++++ MATERIAL PROVIDED
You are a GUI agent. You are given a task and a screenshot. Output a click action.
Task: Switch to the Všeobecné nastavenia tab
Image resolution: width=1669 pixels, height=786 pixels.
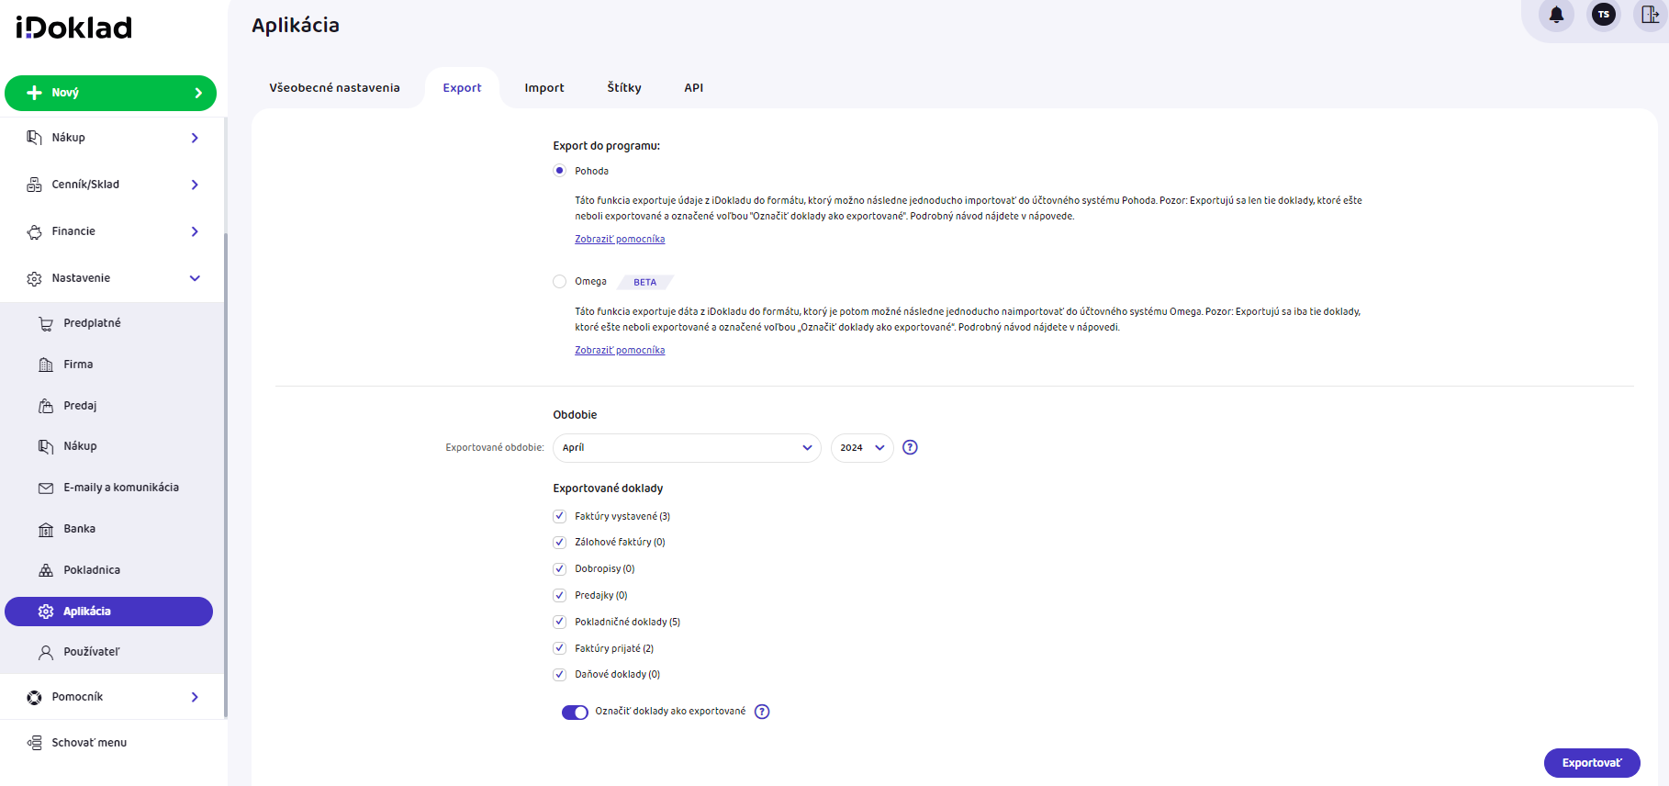pyautogui.click(x=334, y=88)
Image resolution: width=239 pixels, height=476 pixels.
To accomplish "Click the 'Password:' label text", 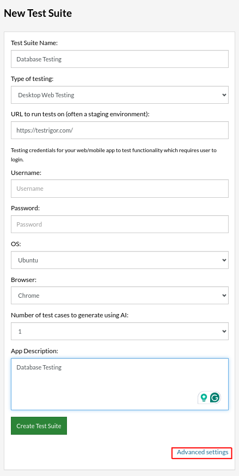I will 26,208.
++++++++
WORK TO COMPLETE.
Count the lines of the records that contain the string "width". Give only the number.

OUTPUT FOR THIS TASK.
2